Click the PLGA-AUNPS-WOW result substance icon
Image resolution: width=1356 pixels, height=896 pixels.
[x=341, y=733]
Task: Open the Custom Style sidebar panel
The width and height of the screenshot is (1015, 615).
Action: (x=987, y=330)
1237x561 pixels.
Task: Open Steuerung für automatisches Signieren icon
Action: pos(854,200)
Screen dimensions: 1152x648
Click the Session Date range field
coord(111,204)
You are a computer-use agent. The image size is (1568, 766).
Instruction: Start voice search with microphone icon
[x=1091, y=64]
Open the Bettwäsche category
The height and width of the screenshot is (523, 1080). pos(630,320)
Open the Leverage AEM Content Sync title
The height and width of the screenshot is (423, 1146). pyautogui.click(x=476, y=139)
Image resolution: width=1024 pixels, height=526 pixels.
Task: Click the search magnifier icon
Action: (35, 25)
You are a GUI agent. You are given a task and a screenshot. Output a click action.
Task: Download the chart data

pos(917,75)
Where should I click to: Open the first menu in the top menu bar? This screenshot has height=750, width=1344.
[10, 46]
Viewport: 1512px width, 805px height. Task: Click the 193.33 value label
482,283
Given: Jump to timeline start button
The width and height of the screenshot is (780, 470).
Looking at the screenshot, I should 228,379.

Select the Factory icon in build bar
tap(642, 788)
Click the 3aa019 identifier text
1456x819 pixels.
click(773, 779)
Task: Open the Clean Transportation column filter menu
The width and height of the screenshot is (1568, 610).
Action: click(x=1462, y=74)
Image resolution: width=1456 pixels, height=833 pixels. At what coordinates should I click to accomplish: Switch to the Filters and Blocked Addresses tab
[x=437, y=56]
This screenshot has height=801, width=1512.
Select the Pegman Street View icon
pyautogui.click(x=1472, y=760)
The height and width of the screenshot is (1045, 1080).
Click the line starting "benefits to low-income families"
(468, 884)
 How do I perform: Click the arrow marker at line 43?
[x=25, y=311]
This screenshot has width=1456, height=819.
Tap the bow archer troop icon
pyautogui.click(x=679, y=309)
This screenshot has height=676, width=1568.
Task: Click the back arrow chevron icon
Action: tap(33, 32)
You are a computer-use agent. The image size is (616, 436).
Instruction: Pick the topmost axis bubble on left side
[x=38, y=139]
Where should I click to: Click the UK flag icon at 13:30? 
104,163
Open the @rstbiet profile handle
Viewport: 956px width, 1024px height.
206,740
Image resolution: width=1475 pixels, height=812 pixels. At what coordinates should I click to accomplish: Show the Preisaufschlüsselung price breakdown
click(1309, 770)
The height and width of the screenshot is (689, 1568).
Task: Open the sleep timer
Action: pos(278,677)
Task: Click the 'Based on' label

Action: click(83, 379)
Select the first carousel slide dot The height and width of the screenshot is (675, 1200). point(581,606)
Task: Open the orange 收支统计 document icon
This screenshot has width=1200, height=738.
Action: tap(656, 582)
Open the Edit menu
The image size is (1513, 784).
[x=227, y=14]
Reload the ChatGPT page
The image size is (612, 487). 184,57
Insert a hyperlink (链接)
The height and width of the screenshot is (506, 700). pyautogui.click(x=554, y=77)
- - -
*TO DO*: When the word "computer" appears in a line of the listing, copy that line.

*SOLUTION TO THIS PROBLEM*:
You are a computer-use agent. The image size is (1568, 766).
You are a computer-use agent. The image size is (616, 436).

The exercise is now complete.